The Bedford School District presented a technology budget that, overall, is slightly lower year‑over‑year, but includes discrete requests to address security blind spots and replace aging equipment.
Larry Baker, director of technology, said the FY27 technology budget shows about a 1.3 percent decrease after removing one‑time kindergarten startup funding from the prior year. Baker asked trustees for a $48,000 request to add cameras that would fill internal and external blind spots across all six district schools. He said the district surveyed camera coverage and identified locations where students or events were not visible on existing cameras.
"We have cases where students have climbed on roofs; we weren't able to see them on the cameras," Baker said, summarizing the security rationale for the request. He noted the district will apply for the state SAFE grant (up to $150,000 per school) to offset external camera costs where possible.
Baker also reviewed device replacement needs: a set of teacher laptops and two aging uninterruptible power supplies (UPS) remain on the replacement list and are budgeted as 'red' (beyond updateability). The technology team said they are phasing replacements using a red/yellow/green lifecycle plan and that some printer replacements were absorbed into the Canon contract, producing a one‑time budget reduction in replacement equipment. Licensing costs rose in part because Google changed its pricing model and the district must now purchase staff accounts separately from student accounts.

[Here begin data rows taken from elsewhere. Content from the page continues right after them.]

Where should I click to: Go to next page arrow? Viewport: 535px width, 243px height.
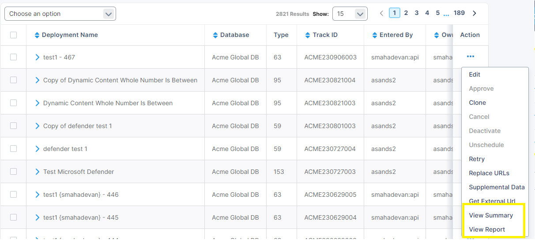click(x=475, y=13)
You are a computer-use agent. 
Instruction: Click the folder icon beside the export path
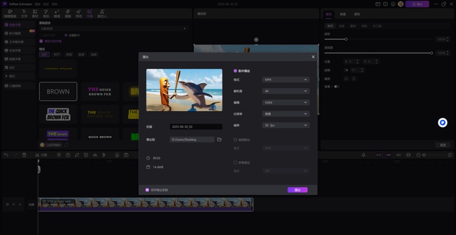click(x=219, y=139)
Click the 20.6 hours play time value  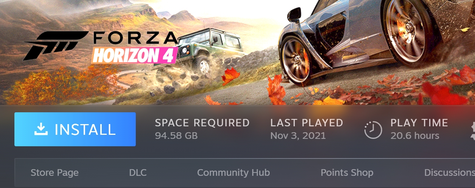point(415,136)
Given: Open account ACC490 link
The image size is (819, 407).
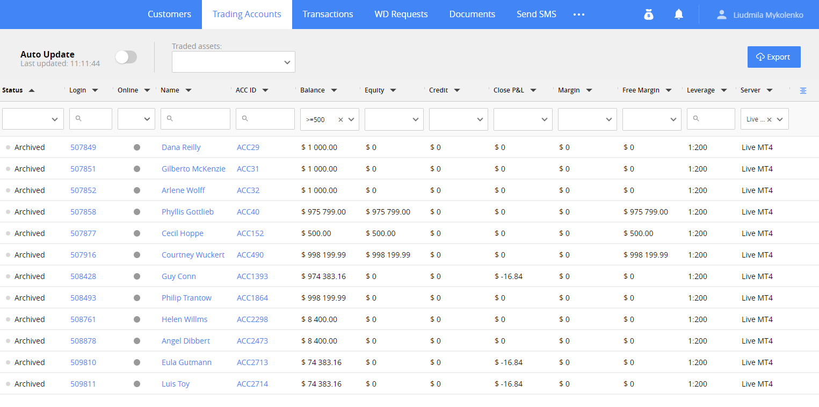Looking at the screenshot, I should click(250, 255).
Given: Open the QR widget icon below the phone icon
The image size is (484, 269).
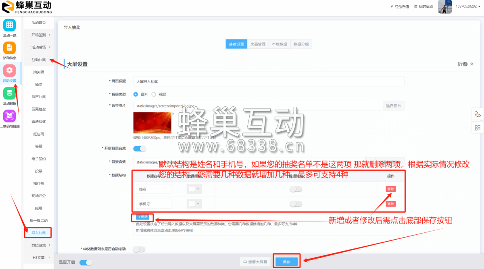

On cybersecurity, Baker described frequent phishing attempts and active staff engagement in reporting suspicious messages. Board members discussed purchasing a simulated‑phishing training program that would test staff and require training when employees fail the simulations; Baker said the district’s current cybersecurity toolset (largely Google‑based protections) has kept costs steady, but the workload for staff time to clean up incidents has increased.
The board did not vote on the camera request at the session; members discussed grant possibilities and asked staff to include the $48,000 request and other tech details in the next meeting’s budget packet so they can evaluate offsets and grant opportunities.